• [MATERIAL FOR THE TASK]
┄┄┄┄┄┄┄┄┄┄
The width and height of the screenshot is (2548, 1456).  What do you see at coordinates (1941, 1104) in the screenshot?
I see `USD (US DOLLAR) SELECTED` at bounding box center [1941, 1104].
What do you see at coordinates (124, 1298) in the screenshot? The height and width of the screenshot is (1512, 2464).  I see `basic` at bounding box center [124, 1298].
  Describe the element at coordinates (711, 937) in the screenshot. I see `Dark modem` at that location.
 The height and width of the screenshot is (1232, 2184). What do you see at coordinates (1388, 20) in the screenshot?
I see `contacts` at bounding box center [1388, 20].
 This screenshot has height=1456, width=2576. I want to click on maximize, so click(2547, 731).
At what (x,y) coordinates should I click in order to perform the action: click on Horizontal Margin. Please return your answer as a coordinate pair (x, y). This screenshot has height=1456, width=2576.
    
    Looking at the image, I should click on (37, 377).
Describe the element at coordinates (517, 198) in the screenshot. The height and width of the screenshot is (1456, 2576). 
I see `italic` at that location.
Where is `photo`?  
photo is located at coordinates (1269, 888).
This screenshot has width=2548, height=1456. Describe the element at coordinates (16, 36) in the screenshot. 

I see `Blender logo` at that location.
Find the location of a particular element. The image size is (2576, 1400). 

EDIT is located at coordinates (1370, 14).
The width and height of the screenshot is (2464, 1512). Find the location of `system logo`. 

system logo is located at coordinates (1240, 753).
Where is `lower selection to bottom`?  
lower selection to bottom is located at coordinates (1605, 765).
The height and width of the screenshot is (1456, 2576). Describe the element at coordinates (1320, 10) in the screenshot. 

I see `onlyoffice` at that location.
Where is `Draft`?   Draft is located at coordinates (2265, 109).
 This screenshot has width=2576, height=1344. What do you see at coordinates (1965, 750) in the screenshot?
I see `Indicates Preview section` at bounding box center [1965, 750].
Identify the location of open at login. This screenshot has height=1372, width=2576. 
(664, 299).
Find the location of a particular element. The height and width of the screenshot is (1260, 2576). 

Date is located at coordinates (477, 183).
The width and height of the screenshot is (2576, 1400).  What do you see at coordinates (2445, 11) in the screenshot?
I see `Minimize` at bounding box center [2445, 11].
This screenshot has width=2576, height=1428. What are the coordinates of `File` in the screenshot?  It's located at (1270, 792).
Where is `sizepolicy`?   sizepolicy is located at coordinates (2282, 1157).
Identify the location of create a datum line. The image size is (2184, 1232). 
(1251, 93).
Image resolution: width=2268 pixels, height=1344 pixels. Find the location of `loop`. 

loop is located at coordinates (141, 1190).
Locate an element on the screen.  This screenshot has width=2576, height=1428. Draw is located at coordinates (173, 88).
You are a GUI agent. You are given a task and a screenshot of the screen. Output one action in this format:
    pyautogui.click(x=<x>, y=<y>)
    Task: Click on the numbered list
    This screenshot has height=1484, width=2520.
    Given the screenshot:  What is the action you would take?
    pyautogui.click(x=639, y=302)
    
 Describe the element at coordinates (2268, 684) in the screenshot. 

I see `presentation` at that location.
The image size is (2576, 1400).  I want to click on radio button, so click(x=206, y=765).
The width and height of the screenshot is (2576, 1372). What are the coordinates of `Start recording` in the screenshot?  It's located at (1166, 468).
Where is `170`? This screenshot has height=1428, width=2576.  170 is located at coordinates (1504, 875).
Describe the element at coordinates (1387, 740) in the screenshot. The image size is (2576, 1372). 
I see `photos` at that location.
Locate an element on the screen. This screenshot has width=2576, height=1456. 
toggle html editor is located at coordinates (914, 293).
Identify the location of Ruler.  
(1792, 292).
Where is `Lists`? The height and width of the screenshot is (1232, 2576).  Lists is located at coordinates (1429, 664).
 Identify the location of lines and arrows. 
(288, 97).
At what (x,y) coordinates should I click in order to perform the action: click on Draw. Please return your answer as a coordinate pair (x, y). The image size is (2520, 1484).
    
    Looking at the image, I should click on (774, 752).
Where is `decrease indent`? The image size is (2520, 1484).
┄┄┄┄┄┄┄┄┄┄
• [DESCRIPTION OF THE TASK] Print everything from the line containing "The width and height of the screenshot is (2576, 1400)." down to the line containing "(1251, 93).", reproducing each line exactly.

• [RESULT BELOW]
The width and height of the screenshot is (2576, 1400).  What do you see at coordinates (2445, 11) in the screenshot?
I see `Minimize` at bounding box center [2445, 11].
This screenshot has width=2576, height=1428. What are the coordinates of `File` in the screenshot?  It's located at (1270, 792).
Where is `sizepolicy`?   sizepolicy is located at coordinates (2282, 1157).
Identify the location of create a datum line. The image size is (2184, 1232). 
(1251, 93).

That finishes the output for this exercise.